Il Papa in Iraq prega per le vittime della guerra: «Non è lecito uccidere nel nome di Dio»

PAPA IN IRAQ

Il Papa ha pregato a Mosul per le vittime della guerra. «Qui le tragiche conseguenze della guerra sono fin troppo evidenti - dice Francesco - com’è crudele che questo Paese, l’Iraq, culla di civiltà, sia stato colpito da una tempesta così disumana, con antichi luoghi di culto distrutti e migliaia di persone, musulmani, cristiani, yazidi che sono stati annientati» dal terrorismo «e altri sfollati con la forza o uccisi!».

 

Ma il Papa, che definisce «danno incalcolabile l’esodo dei cristiani», riafferma «la convinzione che la fraternità è più forte del fratricidio, che la speranza è più forte della morte, che la pace è più forte della guerra». «Non è lecito uccidere nel nome di Dio» dice. In ricordo della sua visita inaugurata una targa commemorativa. Oggi è atteso nella città di Qaraqosh.

 

Ieri papa Francesco ha incontrato la massima autorità religiosa degli sciiti dell'Iraq, il Grande Ayatollah Al-Sistani. L'incontro, di carattere privato, si è tenuto nella casa del leader religioso, nella città santa di Najaf, al Sud dell'Iraq.

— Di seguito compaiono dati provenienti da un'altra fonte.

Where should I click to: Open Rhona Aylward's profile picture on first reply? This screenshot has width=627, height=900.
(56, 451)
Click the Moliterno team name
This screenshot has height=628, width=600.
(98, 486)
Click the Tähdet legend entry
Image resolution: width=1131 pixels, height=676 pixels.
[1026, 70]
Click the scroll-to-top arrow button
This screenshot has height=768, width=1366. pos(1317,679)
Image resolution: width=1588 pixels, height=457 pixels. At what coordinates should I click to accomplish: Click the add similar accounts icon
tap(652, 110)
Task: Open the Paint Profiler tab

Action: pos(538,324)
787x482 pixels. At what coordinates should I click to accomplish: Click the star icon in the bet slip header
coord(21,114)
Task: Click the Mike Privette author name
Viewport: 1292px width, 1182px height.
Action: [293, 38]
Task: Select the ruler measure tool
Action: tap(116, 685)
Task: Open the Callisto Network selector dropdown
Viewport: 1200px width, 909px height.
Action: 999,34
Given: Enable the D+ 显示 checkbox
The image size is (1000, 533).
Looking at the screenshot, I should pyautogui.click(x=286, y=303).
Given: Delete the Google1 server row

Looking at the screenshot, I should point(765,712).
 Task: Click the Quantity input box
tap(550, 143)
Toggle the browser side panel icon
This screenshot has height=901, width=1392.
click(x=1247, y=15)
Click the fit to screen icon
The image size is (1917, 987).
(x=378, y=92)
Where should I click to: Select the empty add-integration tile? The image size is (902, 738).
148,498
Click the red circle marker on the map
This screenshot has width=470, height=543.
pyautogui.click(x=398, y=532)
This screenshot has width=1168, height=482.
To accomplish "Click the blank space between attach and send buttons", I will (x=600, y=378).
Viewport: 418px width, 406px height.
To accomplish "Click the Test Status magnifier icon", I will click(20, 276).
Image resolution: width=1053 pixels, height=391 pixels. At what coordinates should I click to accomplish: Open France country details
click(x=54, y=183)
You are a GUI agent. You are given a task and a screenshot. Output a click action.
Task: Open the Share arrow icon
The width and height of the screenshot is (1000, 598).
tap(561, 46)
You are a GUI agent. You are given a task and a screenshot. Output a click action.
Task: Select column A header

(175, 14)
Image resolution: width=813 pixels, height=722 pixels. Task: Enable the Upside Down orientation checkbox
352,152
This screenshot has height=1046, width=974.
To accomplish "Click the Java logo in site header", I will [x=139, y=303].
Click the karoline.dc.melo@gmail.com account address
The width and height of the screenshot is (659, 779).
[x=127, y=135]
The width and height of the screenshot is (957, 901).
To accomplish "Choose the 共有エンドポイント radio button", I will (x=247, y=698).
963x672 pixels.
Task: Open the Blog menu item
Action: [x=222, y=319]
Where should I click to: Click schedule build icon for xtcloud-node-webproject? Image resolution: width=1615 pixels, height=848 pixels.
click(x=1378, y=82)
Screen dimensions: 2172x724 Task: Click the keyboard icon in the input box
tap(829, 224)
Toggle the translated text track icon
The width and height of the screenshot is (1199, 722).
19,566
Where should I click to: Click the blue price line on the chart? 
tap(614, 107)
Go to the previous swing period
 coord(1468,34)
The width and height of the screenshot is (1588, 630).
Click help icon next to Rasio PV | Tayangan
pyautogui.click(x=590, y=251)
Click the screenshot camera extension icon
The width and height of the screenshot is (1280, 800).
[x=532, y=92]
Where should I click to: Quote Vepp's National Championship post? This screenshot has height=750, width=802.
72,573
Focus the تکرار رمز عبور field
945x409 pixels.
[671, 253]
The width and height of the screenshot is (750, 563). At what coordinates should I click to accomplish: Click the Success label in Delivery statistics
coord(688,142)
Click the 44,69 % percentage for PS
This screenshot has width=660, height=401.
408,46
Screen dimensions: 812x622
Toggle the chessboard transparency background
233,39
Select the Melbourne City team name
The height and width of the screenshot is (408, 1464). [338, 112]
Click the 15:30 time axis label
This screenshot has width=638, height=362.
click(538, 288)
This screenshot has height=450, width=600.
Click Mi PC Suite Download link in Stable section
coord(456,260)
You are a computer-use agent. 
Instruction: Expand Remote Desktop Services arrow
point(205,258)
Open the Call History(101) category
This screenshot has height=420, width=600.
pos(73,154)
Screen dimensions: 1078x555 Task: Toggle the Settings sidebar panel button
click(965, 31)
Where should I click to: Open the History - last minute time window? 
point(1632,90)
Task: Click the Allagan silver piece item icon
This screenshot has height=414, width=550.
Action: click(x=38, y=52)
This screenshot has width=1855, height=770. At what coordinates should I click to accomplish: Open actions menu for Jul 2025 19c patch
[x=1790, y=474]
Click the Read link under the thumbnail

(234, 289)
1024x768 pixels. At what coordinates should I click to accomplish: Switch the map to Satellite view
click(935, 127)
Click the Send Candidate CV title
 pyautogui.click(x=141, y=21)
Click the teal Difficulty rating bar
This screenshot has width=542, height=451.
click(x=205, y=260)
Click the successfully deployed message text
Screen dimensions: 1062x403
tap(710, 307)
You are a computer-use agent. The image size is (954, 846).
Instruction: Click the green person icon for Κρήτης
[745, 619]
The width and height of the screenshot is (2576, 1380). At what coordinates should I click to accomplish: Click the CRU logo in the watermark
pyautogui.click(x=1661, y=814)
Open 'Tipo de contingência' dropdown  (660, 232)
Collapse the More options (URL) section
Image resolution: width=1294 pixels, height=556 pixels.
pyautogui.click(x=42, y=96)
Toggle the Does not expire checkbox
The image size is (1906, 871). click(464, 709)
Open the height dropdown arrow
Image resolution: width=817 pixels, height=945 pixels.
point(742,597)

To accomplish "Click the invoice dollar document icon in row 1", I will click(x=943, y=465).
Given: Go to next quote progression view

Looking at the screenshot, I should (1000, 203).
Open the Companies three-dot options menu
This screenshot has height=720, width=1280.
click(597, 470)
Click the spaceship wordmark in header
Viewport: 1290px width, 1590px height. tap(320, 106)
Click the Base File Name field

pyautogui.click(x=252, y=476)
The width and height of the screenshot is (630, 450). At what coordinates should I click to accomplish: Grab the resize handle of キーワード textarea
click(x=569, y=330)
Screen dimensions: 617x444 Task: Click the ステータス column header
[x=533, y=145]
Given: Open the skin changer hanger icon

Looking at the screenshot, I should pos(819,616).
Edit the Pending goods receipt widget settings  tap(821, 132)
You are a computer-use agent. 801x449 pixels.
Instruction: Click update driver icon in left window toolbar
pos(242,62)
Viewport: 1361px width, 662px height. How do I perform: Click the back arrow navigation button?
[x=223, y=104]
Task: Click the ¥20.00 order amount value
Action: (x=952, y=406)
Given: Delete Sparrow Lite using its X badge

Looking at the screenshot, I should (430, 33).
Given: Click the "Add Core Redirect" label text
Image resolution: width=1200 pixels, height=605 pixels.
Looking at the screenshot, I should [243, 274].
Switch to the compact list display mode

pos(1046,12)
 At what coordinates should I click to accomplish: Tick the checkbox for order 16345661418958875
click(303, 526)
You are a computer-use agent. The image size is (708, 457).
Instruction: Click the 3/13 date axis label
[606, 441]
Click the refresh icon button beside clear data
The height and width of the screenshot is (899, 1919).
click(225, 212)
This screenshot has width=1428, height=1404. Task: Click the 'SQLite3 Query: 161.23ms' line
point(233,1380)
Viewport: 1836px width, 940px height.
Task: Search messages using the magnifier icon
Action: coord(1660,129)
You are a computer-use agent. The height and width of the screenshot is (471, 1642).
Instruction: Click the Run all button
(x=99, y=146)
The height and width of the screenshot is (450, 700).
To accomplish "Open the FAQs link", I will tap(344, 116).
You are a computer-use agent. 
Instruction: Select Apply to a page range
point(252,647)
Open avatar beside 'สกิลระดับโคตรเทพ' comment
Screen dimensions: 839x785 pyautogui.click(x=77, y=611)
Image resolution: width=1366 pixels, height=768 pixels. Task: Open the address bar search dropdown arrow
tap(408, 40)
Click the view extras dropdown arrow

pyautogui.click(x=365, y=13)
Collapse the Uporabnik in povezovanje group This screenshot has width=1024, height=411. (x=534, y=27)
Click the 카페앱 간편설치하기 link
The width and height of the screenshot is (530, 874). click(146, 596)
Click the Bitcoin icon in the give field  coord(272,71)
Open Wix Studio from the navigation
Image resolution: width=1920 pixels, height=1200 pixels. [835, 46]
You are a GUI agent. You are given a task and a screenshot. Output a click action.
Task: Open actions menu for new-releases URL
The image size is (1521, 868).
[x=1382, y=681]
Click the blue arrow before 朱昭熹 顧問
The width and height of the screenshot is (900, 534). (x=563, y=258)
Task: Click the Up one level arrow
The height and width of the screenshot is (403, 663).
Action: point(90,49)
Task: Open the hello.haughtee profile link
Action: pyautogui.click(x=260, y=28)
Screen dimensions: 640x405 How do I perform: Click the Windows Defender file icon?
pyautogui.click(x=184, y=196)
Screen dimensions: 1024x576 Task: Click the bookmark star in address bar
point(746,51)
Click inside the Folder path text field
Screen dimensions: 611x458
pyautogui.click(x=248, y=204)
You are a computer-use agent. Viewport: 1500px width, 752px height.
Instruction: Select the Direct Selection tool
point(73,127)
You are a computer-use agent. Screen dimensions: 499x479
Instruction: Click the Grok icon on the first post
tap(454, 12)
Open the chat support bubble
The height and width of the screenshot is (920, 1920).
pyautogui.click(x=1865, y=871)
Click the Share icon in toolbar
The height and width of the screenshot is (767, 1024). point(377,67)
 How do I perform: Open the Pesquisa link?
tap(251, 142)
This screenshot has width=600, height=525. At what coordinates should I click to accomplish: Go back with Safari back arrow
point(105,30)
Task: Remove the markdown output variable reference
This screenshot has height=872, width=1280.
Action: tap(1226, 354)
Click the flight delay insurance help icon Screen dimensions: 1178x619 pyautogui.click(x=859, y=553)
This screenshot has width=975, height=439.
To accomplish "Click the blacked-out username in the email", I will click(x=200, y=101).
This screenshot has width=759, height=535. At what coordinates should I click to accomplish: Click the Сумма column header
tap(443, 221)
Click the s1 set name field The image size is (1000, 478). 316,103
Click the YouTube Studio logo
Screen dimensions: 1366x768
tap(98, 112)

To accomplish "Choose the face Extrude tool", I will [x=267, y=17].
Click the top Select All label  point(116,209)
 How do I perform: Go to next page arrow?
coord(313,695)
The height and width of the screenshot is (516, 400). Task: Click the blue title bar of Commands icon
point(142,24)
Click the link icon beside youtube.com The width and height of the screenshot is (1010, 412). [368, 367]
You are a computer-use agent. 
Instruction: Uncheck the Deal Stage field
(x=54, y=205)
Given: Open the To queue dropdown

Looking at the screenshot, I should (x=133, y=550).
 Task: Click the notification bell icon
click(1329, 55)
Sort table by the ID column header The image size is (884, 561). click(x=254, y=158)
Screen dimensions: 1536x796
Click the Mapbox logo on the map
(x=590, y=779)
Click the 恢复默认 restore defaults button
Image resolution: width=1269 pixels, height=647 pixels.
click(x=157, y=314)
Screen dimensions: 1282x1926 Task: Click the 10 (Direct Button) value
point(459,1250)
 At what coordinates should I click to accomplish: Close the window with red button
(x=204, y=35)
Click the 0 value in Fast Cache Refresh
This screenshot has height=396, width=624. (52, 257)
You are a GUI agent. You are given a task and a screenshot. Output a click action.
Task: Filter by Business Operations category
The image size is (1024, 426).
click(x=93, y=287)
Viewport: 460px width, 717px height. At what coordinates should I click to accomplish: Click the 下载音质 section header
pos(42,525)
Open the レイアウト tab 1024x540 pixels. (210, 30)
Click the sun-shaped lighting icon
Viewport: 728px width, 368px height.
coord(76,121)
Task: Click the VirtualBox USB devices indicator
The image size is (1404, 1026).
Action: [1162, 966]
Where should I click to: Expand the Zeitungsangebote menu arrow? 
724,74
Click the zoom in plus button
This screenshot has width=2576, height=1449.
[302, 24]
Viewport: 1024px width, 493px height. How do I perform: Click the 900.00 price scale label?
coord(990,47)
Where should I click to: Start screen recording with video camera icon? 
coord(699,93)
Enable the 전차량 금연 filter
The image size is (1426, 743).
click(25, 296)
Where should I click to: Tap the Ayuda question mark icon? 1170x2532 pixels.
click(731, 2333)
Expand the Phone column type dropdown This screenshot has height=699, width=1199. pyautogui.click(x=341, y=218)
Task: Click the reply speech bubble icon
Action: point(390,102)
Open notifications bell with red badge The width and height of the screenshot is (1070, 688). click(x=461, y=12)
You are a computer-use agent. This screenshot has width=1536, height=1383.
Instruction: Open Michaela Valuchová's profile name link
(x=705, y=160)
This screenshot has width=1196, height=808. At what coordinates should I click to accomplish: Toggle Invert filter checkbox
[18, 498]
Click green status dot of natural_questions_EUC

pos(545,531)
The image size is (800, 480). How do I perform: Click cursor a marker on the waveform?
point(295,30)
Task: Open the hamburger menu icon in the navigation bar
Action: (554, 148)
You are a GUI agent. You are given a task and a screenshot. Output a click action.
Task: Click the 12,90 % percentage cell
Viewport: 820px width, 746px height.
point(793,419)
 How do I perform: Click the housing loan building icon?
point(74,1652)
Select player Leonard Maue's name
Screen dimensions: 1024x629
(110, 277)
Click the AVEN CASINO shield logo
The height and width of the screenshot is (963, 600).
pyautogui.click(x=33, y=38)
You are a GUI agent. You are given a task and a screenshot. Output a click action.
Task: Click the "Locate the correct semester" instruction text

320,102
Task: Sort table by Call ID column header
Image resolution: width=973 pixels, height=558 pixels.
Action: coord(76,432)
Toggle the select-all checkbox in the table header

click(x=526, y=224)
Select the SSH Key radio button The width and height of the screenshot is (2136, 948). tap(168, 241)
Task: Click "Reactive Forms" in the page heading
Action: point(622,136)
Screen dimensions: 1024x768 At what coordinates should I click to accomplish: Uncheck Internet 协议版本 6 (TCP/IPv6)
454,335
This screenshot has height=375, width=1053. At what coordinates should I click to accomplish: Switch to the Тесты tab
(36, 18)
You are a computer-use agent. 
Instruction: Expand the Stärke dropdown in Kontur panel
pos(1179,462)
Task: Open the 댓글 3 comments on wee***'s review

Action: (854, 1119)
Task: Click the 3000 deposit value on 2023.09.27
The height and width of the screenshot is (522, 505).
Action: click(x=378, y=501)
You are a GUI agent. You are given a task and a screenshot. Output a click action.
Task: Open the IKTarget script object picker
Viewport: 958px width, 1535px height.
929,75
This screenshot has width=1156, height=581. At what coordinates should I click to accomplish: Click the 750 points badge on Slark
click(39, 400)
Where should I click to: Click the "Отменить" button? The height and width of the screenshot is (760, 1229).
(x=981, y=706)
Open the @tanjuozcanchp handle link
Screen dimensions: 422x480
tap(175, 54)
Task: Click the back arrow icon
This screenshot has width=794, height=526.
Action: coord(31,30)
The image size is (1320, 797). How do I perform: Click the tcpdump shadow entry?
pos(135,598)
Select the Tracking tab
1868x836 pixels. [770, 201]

Si tratta di uno dei principali appuntamenti del viaggio di Papa Francesco in Iraq.

 

Nell'incontro interreligioso che si è successivamente tenuto sulla Piana di Ur (Nassiriya), il Papa ha chiesto a tutti i leder religiosi di prendere le distanze dai fondamentalisti e dal terrorismo. "Dio è misericordioso" e "l'offesa più blasfema è profanare il suo nome odiando il fratello. Ostilità, estremismo e violenza non nascono da un animo religioso: sono tradimenti della religione. E noi credenti non possiamo tacere quando il terrorismo abusa della religione".

 

Per Papa Francesco "sta a noi - ha detto rivolgendosi a tutti i leader religiosi, cristiani, musulmani, ebrei, yazidi - dissolvere con chiarezza i fraintendimenti. Non permettiamo che la luce del Cielo sia coperta dalle nuvole dell'odio! Sopra questo Paese si sono addensate le nubi oscure del terrorismo, della guerra e della violenza".